So is anyone else seeing the Ubuntu AMD pro 17.04 driver suddenly stop working on multiple rigs simultaneously?
My AMD miners have pretty much been running non stop for two years now. Last time I did any significant updates was the 17.04 drivers that improved AMD mining performance late last year.
So Thursday night my AMD test rig texts me that its rebooting and then does not come back online (Its a test rig so it reboots many times a day). I send a manual restart from my phone and then get a text that the the miner cannot start and the rig cannot repair itself. I manually ssh in to check what is going on and its getting “no AMD openCL platform found” when the miner tries to start. Long story short, I could not get it working that night so I just shut it down.

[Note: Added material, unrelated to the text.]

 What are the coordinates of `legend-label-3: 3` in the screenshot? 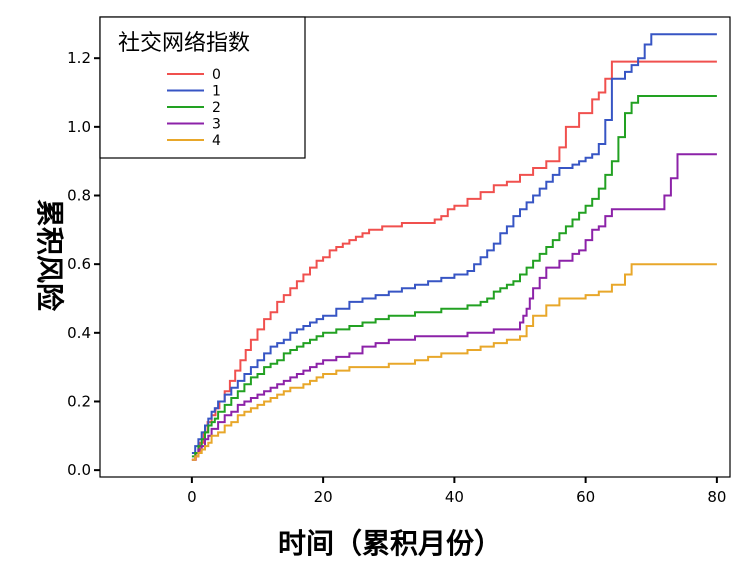 It's located at (216, 125).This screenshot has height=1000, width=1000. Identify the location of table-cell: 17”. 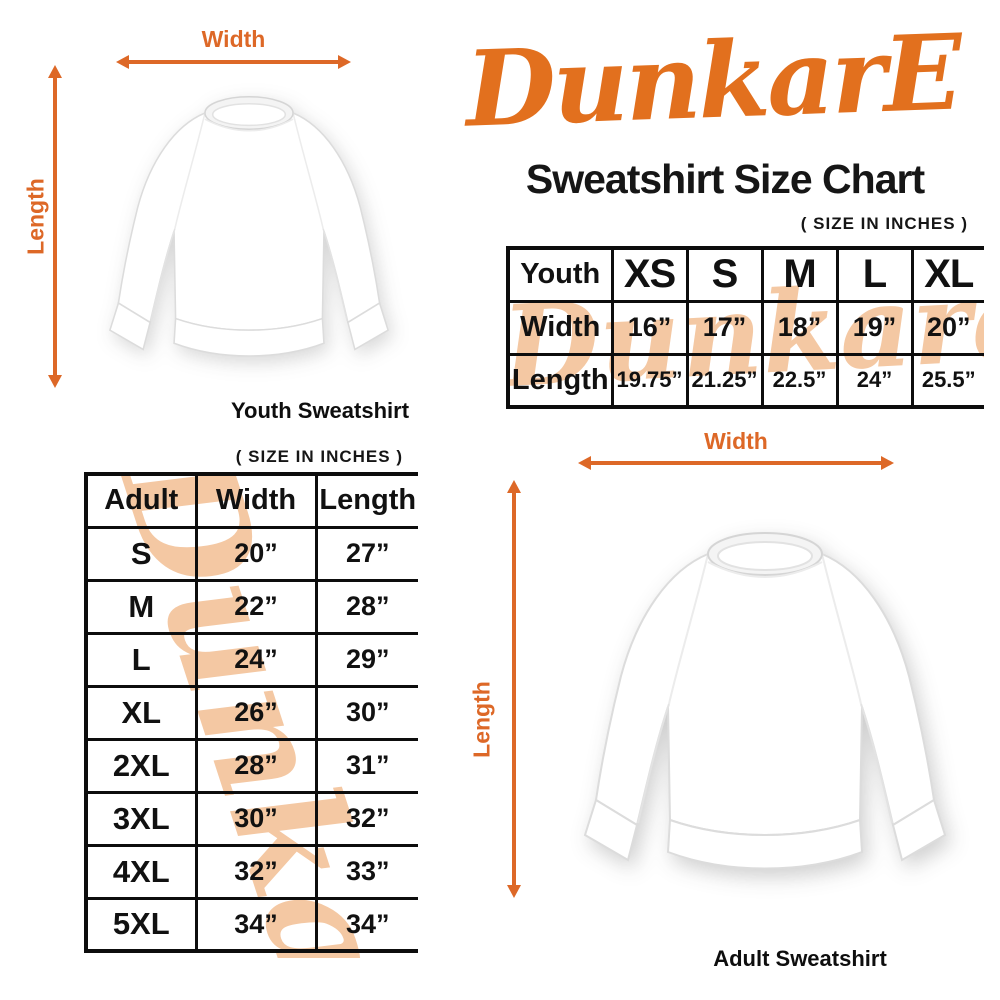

Then Friday morning one of the production AMD rigs texts me it cant restart (production rigs only text me when they have a problem they cant fix). So I log in and it has the exact same problem. I spent several hours reinstalling AMD drivers updating the system but the openCL platform refused to start. It seemed very odd that two independent systems would suddenly get the same issue. So I logged into a third still working AMD rig and tested the openCL platform and everything was fine. I then issued a restart command… and that rig then had the exact same problem as the other two. To make a long story short EVERY AMD rig I have that has rebooted since Thursday night has the exact same problem.

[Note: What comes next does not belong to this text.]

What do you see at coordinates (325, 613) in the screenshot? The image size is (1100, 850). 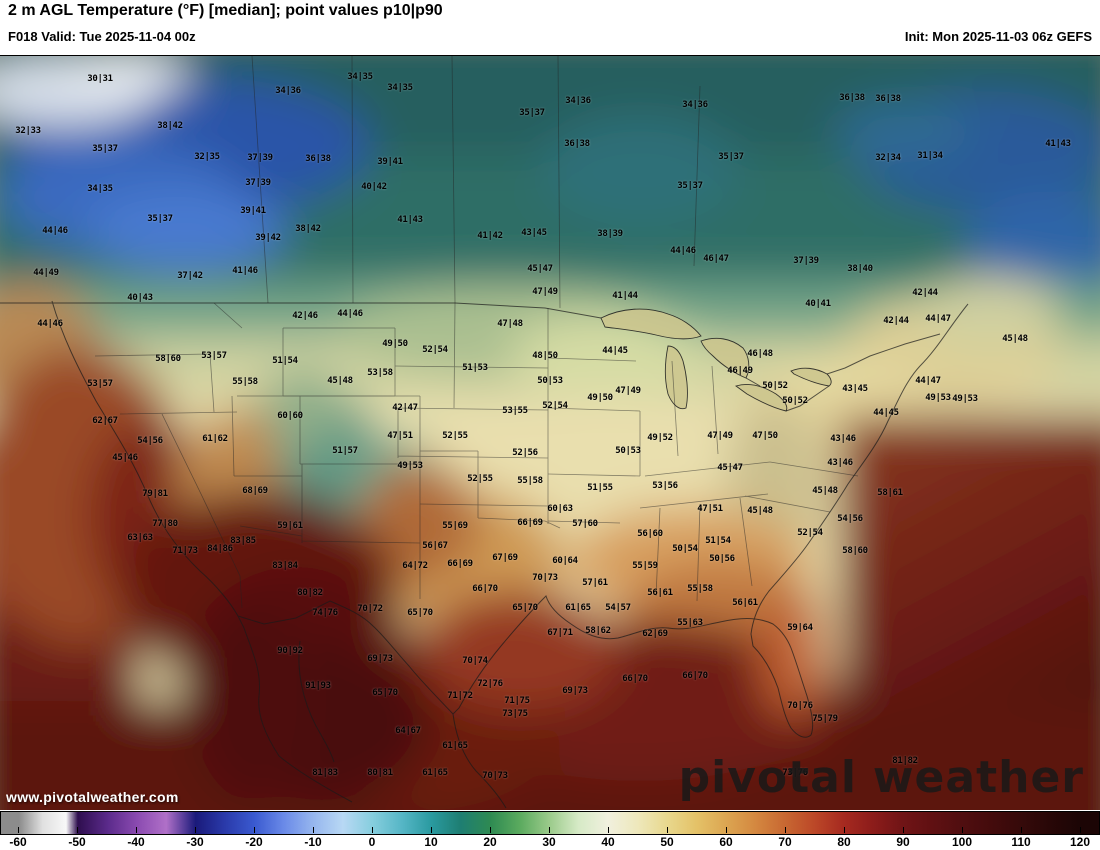 I see `point-value: 74|76` at bounding box center [325, 613].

So can someone explain how multiple rigs get the exact same driver problem, all at the exact same time?
AMD killing the driver with a time based trojan is the only possible explanation. These rigs are isolated and only allowed to make connections to the IP’s and ports I specify in the firewall. If they attempt any other connection I get notified.
FIX:
Turns out the fix was a bit of a pain. Just updating Ubuntu to 16.04.05 and installing the AMD 18.40 driver does not work. Apparently new AMD drivers need a Linux kernel > 4.4.0. So you also have to install the HWE stack.

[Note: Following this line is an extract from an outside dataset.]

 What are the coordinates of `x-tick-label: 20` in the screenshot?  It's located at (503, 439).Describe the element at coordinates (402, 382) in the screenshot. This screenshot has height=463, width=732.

Update Ubuntu to 16.04.05 via the normal apt methods
Get the HWE stack “sudo apt install --install-recommends linux-generic-hwe-16.04”, reboot
You need the xorg as well if you are running desktop Ubuntu “xserver-xorg-hwe-16.04”
Remove the old AMD driver “amdgpu-pro-uninstall” (watch this if you are running local)
Get the latest AMD driver and extract with “tar -Jxvf amdgpu-pro-18.40-XXXXXX.tar.xz”
switch to AMD directory and install with “./amdpgu-pro-install -y”
Use --opencl=legacy or pal option based on your hardware
Use the --headless option if you are running headless
Restart your miners
It was just awesome that AMD forced me to do all that, for the exact same performance, when the rigs had been working perfectly, nonstop, for the last year.
Way to go AMD! That is why I don’t buy AMD any longer!